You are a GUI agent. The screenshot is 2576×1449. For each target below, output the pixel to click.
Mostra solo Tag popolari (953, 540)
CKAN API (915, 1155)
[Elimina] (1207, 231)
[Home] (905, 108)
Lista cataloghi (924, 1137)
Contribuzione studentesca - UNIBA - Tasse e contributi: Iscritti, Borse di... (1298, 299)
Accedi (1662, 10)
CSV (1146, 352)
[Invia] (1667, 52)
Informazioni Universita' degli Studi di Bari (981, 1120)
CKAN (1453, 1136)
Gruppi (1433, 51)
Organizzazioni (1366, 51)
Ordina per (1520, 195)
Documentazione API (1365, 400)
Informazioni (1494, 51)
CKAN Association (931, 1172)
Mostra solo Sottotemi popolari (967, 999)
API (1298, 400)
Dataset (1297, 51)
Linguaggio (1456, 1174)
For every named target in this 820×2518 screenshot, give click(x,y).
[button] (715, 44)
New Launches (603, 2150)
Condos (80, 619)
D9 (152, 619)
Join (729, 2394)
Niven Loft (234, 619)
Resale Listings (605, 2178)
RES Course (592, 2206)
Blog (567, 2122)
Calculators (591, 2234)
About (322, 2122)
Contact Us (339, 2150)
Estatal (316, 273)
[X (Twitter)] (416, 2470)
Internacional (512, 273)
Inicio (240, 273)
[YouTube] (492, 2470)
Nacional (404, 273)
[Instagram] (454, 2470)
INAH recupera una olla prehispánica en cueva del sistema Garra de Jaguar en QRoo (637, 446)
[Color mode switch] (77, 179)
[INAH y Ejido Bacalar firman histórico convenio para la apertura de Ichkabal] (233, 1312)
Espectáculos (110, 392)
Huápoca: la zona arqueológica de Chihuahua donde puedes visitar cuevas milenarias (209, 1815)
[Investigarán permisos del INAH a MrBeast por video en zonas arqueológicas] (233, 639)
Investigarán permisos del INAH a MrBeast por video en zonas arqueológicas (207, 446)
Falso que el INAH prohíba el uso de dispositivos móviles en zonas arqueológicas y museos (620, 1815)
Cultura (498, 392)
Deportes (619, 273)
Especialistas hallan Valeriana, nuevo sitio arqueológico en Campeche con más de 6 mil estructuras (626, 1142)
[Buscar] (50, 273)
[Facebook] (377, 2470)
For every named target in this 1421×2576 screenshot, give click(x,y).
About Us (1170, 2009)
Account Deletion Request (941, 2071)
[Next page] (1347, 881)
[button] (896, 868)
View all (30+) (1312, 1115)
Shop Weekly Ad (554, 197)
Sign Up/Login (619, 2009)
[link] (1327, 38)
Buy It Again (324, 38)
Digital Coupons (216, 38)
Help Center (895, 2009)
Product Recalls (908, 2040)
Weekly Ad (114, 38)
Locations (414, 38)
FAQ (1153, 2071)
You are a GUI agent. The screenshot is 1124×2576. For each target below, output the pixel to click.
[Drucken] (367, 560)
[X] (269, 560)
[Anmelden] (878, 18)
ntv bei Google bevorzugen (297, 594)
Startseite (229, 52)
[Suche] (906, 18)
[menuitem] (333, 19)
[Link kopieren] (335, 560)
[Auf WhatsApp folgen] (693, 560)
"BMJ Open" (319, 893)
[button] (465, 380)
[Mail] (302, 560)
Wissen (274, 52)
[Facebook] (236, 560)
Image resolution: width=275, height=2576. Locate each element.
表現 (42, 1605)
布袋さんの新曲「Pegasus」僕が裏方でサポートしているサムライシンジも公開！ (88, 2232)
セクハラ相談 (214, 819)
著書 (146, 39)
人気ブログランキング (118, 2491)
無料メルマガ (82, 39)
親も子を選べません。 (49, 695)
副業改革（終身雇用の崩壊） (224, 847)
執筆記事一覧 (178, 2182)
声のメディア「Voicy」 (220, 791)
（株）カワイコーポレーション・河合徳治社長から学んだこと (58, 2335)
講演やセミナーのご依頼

Your instructions
Repeat each entry above exactly as it appears.

Reply
You are a GUI agent. The screenshot is 2576×1449. For each target below, output the pixel to click.
Mostra solo Tag popolari (953, 540)
CKAN API (915, 1155)
[Elimina] (1207, 231)
[Home] (905, 108)
Lista cataloghi (924, 1137)
Contribuzione studentesca - UNIBA - Tasse e contributi: Iscritti, Borse di... (1298, 299)
Accedi (1662, 10)
CSV (1146, 352)
[Invia] (1667, 52)
Informazioni Universita' degli Studi di Bari (981, 1120)
CKAN (1453, 1136)
Gruppi (1433, 51)
Organizzazioni (1366, 51)
Ordina per (1520, 195)
Documentazione API (1365, 400)
Informazioni (1494, 51)
CKAN Association (931, 1172)
Mostra solo Sottotemi popolari (967, 999)
API (1298, 400)
Dataset (1297, 51)
Linguaggio (1456, 1174)
For every named target in this 820×2518 screenshot, give click(x,y).
[button] (715, 44)
New Launches (603, 2150)
Condos (80, 619)
D9 (152, 619)
Join (729, 2394)
Niven Loft (234, 619)
Resale Listings (605, 2178)
RES Course (592, 2206)
Blog (567, 2122)
Calculators (591, 2234)
About (322, 2122)
Contact Us (339, 2150)
Estatal (316, 273)
[X (Twitter)] (416, 2470)
Internacional (512, 273)
Inicio (240, 273)
[YouTube] (492, 2470)
Nacional (404, 273)
[Instagram] (454, 2470)
INAH recupera una olla prehispánica en cueva del sistema Garra de Jaguar en QRoo (637, 446)
[Color mode switch] (77, 179)
[INAH y Ejido Bacalar firman histórico convenio para la apertura de Ichkabal] (233, 1312)
Espectáculos (110, 392)
Huápoca: la zona arqueológica de Chihuahua donde puedes visitar cuevas milenarias (209, 1815)
[Investigarán permisos del INAH a MrBeast por video en zonas arqueológicas] (233, 639)
Investigarán permisos del INAH a MrBeast por video en zonas arqueológicas (207, 446)
Falso que el INAH prohíba el uso de dispositivos móviles en zonas arqueológicas y museos (620, 1815)
Cultura (498, 392)
Deportes (619, 273)
Especialistas hallan Valeriana, nuevo sitio arqueológico en Campeche con más de 6 mil estructuras (626, 1142)
[Buscar] (50, 273)
[Facebook] (377, 2470)
For every named target in this 1421×2576 screenshot, give click(x,y).
About Us (1170, 2009)
Account Deletion Request (941, 2071)
[Next page] (1347, 881)
[button] (896, 868)
View all (30+) (1312, 1115)
Shop Weekly Ad (554, 197)
Sign Up/Login (619, 2009)
[link] (1327, 38)
Buy It Again (324, 38)
Digital Coupons (216, 38)
Help Center (895, 2009)
Product Recalls (908, 2040)
Weekly Ad (114, 38)
Locations (414, 38)
FAQ (1153, 2071)
You are a GUI agent. The screenshot is 1124×2576. For each target below, output the pixel to click.
[Drucken] (367, 560)
[X] (269, 560)
[Anmelden] (878, 18)
ntv bei Google bevorzugen (297, 594)
Startseite (229, 52)
[Suche] (906, 18)
[menuitem] (333, 19)
[Link kopieren] (335, 560)
[Auf WhatsApp folgen] (693, 560)
"BMJ Open" (319, 893)
[button] (465, 380)
[Mail] (302, 560)
Wissen (274, 52)
[Facebook] (236, 560)
Image resolution: width=275, height=2576. Locate each element.
表現 (42, 1605)
布袋さんの新曲「Pegasus」僕が裏方でサポートしているサムライシンジも公開！ (88, 2232)
セクハラ相談 (214, 819)
著書 (146, 39)
人気ブログランキング (118, 2491)
無料メルマガ (82, 39)
親も子を選べません。 (49, 695)
副業改革（終身雇用の崩壊） (224, 847)
執筆記事一覧 (178, 2182)
声のメディア「Voicy」 (220, 791)
（株）カワイコーポレーション・河合徳治社長から学んだこと (58, 2335)
講演やセミナーのご依頼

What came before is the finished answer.